* What is expected *
In the material below, find all lines with the string "computer" and copy them.
※
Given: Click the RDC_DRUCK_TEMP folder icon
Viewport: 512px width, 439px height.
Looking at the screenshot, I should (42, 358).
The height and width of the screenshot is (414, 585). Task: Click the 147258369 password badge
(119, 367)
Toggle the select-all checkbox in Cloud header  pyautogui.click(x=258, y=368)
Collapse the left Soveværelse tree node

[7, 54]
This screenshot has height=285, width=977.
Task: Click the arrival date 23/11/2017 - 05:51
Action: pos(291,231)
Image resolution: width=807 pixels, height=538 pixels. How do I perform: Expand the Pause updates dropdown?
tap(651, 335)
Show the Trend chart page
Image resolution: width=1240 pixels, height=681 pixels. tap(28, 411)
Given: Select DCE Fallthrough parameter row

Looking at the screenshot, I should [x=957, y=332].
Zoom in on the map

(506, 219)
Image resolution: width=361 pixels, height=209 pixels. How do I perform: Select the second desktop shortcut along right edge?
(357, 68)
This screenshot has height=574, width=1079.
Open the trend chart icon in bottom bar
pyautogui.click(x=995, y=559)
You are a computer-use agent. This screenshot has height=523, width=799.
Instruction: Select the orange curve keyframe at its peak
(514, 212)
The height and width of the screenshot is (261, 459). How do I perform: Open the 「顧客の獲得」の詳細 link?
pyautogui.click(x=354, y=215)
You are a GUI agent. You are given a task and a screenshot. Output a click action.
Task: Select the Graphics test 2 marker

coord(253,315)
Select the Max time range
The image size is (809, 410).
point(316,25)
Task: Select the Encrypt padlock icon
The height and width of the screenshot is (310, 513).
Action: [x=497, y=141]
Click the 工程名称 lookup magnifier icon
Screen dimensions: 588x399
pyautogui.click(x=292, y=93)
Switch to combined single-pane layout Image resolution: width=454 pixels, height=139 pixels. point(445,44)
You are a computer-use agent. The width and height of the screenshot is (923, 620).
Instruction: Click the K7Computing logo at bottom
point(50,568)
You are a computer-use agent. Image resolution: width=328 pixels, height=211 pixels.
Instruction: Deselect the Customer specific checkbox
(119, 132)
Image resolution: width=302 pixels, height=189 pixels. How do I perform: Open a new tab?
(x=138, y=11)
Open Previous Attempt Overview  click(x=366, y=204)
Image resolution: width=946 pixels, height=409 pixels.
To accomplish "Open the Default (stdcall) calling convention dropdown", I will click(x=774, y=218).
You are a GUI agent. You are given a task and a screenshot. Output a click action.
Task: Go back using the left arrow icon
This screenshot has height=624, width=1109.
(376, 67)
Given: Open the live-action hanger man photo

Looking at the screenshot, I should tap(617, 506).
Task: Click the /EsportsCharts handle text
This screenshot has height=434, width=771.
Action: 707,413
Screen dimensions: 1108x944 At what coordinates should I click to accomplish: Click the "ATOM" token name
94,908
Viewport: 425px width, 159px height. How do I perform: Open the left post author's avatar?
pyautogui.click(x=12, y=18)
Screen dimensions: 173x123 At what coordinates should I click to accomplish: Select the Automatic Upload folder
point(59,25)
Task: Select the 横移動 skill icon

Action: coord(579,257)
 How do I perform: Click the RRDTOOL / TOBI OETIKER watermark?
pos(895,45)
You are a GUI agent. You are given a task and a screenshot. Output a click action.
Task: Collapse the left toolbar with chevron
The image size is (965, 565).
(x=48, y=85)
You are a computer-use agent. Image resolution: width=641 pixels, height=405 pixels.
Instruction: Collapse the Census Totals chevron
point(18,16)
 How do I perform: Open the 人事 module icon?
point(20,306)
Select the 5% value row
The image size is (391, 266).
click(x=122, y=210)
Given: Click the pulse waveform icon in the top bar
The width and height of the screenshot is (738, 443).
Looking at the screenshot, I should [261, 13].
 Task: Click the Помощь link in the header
※
* Answer below *
You are a computer-use agent. This screenshot has height=523, width=799.
You are a computer-use agent. The width and height of the screenshot is (923, 620).
You are a computer-use agent. Image resolution: width=328 pixels, height=211 pixels.
You are a computer-use agent. Image resolution: width=641 pixels, height=405 pixels.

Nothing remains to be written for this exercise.